São de novo os imperialistas expansionistas
quem relança a guerra contra a
República Popular da Coreia
sob o pretexto de um ataque cibernético
contra a Sony Pictures, atribuída
a Pyongyang contra toda a lógica.
O Presidente Obama subscreveu, em última
análise, o seu discurso e
assinou um decreto de «sanções».
Parece
que os partidários da expansão imperial se reagruparam, primeiro, para
criar o Center for a New American Security (Centro para uma Nova
Segurança da América), que jogou no Partido Democrata um
papel equivalente ao do Project for a New American Century (Projecto
para um Novo Século
Americano), (e hoje da Foreign Policy Initiative-Iniciativa de Política Externa), no seio do Partido
Republicano. Como tal, eles desempenharam um papel importante durante o
primeiro mandato de Barack Obama e, para alguns, têm integrado o Estado profundo de onde
continuam a puxar os cordelinhos.
Os
falcões liberais
O
Center for a New American Security (CNAS) foi criado em 2007 por Kurt Campbell
e Michèle A. Flournoy.
Estes
dois intelectuais haviam trabalhado, préviamente,
em conjunto no Center for Strategic and International Studies -CSIS)

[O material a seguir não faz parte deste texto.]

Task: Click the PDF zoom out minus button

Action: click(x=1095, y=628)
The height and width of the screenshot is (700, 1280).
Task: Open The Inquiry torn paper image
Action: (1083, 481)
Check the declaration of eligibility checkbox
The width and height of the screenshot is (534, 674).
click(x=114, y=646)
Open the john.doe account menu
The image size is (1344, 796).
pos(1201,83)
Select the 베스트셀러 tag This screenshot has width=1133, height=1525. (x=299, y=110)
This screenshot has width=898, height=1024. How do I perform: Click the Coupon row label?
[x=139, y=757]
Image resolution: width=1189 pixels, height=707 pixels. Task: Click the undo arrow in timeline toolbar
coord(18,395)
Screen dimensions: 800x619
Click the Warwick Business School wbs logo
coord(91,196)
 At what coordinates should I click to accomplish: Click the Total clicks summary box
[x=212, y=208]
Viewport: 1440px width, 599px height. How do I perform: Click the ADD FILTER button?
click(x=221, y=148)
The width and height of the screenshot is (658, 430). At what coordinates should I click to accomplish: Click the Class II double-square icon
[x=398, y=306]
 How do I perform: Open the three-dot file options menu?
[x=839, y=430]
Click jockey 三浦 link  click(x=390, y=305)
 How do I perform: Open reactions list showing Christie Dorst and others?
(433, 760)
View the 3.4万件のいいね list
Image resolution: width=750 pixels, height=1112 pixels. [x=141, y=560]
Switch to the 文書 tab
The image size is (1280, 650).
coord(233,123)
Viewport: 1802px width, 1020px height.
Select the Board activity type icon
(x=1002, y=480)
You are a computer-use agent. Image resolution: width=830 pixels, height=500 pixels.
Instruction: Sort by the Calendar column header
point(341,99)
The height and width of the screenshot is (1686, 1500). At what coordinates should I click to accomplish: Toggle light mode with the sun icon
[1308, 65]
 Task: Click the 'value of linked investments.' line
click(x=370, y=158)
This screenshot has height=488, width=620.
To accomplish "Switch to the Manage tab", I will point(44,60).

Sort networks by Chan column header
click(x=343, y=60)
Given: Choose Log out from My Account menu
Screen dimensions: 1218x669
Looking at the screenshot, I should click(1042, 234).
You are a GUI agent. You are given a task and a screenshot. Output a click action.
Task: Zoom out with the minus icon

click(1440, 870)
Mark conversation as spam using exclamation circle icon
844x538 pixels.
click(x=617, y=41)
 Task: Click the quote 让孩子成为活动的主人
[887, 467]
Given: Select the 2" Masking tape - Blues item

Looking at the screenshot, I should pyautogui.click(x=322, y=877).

(Centro para Estudos Estratégicos
e Internacionais- ndT). Aí,
eles tinham editado, dois meses após
os atentados de 11 de setembro de 2001, a publicação
de To Prevail: An American Strategy for the Campaign Against
Terrorism (Para Triunfar: Uma Estratégia Americana para a campanha contra o terrorismo) [1].
O livro glosava a decisão do
presidente Bush de atacar não
apenas os grupos terroristas mas também
os Estados que os apoiavam, ou seja, os Estados falidos que fracassavam a
combatê-los no seu solo.
Inspirando-se nos trabalhos da Força
Tarefa (Task Force) sobre o terrorismo do CSIS, a obra preconizava um
desenvolvimento considerável
das agências de inteligência afim de vigiar o mundo inteiro. Em
suma, Campbell e Flournoy aceitavam a narrativa oficial dos atentados e
justificavam a «guerra ao terrorismo», que iria enlutar o mundo durante mais de
uma década.
Em
2003, Campbell e Flournoy assinavam, com mais treze outros intelectuais
democratas, um documento intitulado Progressive Internationalism: A Democratic
National Security Strategy (Internacionalismo Progressista : Uma Estratégia Nacional de Segurança Democrata- ndT) [2].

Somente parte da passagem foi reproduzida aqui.